:: WRITTEN PROBLEM ::
Duplicate the part of the listing below that opens with the line containing "The width and height of the screenshot is (946, 1024)." and closes with the line containing "will (746, 351).", both of those lines included.

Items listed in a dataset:
- - - - -
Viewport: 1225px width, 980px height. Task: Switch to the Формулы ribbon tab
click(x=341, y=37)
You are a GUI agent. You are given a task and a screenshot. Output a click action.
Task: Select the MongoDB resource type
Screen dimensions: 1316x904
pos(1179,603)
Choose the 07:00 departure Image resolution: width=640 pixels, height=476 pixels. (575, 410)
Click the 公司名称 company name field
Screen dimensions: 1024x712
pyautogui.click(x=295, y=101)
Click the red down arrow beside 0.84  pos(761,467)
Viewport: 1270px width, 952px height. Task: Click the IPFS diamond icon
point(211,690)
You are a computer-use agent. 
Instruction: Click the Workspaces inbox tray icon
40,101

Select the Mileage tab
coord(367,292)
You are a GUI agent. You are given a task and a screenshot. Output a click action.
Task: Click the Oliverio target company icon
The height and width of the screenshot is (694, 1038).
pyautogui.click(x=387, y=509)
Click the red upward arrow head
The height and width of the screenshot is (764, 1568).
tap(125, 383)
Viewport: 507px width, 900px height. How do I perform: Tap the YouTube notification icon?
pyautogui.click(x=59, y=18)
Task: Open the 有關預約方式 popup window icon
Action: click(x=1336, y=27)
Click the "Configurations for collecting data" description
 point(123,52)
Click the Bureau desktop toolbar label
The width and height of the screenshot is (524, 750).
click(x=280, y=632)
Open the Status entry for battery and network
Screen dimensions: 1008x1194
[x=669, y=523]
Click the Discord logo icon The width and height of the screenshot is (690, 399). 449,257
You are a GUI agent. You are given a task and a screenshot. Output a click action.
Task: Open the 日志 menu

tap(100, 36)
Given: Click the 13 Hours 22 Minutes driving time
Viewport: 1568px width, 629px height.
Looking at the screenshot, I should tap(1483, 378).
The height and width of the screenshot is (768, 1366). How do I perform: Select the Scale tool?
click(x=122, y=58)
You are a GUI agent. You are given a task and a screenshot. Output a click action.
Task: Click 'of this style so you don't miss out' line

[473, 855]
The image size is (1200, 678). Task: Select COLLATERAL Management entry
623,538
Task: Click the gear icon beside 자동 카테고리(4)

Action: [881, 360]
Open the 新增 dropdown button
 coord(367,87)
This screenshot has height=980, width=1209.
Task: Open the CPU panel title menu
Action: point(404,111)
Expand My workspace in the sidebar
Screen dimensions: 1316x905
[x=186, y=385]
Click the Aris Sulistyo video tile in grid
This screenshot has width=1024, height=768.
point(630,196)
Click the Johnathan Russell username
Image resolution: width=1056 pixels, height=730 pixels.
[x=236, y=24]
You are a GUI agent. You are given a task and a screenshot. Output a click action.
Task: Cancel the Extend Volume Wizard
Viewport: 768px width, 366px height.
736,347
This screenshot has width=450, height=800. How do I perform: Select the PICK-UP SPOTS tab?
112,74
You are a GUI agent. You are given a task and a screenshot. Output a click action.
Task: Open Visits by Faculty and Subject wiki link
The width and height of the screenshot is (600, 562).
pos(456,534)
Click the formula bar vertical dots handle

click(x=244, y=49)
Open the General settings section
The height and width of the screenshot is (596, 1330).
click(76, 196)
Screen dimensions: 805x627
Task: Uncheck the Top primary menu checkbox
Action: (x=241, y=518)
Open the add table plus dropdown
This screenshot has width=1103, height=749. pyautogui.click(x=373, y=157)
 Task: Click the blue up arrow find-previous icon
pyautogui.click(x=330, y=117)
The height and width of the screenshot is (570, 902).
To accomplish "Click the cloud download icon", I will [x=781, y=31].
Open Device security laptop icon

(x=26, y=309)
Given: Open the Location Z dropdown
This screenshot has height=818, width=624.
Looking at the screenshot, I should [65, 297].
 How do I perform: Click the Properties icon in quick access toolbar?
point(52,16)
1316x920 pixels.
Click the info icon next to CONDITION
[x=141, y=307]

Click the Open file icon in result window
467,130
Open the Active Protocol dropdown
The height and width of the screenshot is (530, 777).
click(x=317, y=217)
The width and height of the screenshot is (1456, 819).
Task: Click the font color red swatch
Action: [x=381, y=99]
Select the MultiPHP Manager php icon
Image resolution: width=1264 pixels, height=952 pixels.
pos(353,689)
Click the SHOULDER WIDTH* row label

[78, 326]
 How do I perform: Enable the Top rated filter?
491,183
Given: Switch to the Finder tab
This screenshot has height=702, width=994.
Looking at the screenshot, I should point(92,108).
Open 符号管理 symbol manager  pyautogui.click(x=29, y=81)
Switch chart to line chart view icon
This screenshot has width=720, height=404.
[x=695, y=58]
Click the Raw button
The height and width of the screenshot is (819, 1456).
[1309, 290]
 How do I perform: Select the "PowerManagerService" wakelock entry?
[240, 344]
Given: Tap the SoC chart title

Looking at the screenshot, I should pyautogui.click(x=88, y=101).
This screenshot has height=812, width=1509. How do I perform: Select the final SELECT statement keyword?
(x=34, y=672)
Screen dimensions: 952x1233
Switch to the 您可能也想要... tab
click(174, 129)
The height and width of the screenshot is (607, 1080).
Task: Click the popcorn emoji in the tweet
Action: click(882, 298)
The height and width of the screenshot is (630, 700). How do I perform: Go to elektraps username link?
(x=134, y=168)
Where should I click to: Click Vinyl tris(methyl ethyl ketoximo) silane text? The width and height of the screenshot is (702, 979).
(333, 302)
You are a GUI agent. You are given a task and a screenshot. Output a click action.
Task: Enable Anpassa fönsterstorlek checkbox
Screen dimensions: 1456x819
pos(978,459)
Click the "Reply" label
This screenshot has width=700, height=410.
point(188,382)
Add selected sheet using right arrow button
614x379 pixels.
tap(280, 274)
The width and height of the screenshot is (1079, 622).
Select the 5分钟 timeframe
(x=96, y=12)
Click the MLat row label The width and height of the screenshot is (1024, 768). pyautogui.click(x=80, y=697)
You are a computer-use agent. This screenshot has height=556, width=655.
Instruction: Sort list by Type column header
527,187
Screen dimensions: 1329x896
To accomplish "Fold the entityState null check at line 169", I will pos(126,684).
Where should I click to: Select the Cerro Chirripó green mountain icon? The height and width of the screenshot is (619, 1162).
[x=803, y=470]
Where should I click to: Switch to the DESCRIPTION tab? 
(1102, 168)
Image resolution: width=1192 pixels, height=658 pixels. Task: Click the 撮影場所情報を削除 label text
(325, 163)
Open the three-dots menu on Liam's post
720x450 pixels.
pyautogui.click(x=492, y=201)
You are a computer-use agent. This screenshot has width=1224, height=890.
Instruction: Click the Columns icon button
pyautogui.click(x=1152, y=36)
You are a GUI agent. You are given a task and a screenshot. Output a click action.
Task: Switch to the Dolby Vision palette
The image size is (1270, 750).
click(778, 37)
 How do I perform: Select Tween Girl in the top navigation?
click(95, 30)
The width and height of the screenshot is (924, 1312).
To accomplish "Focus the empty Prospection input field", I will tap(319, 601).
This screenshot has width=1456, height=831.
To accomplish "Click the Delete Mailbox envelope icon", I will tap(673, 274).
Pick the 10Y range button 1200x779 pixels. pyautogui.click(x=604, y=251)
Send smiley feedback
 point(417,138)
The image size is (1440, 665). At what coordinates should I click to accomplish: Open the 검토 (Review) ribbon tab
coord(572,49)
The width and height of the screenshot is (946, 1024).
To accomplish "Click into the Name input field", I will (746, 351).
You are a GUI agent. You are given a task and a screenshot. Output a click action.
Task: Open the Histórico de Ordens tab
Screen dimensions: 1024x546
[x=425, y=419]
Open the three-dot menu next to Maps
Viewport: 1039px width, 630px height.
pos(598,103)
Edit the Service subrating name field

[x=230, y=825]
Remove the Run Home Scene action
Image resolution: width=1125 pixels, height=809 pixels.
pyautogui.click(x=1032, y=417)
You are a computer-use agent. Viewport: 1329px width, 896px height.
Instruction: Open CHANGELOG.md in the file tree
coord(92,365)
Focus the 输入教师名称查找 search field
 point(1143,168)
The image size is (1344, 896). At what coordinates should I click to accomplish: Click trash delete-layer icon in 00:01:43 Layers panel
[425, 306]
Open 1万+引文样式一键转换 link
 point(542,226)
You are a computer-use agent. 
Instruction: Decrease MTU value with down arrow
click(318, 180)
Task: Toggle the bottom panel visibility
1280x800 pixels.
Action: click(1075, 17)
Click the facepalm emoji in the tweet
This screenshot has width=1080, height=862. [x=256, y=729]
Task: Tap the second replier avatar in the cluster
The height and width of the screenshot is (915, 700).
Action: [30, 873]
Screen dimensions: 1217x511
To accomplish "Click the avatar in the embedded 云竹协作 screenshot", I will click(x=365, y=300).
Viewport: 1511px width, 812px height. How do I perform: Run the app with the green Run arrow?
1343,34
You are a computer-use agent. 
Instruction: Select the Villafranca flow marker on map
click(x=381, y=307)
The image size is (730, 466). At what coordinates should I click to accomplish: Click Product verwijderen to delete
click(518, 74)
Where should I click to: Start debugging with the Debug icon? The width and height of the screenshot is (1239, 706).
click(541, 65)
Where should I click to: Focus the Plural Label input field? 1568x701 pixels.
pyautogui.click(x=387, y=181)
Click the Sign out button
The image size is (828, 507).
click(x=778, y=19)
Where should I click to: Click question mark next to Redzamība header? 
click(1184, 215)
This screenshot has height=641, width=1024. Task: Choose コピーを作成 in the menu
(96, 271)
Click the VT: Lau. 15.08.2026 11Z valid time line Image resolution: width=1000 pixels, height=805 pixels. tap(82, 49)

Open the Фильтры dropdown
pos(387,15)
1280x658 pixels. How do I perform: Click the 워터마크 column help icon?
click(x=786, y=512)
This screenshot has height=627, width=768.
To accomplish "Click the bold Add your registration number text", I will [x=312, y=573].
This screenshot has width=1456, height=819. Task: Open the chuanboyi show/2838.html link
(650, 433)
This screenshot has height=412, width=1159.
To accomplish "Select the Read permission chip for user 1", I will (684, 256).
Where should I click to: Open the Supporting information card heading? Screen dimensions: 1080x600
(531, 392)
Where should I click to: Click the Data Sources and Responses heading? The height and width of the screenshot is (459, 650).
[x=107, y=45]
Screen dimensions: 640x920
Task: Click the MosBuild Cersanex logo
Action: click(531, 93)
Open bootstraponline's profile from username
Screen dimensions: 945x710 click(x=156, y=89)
- - - - -
:: RESULT ::
The width and height of the screenshot is (946, 1024).
To accomplish "Click into the Name input field", I will (746, 351).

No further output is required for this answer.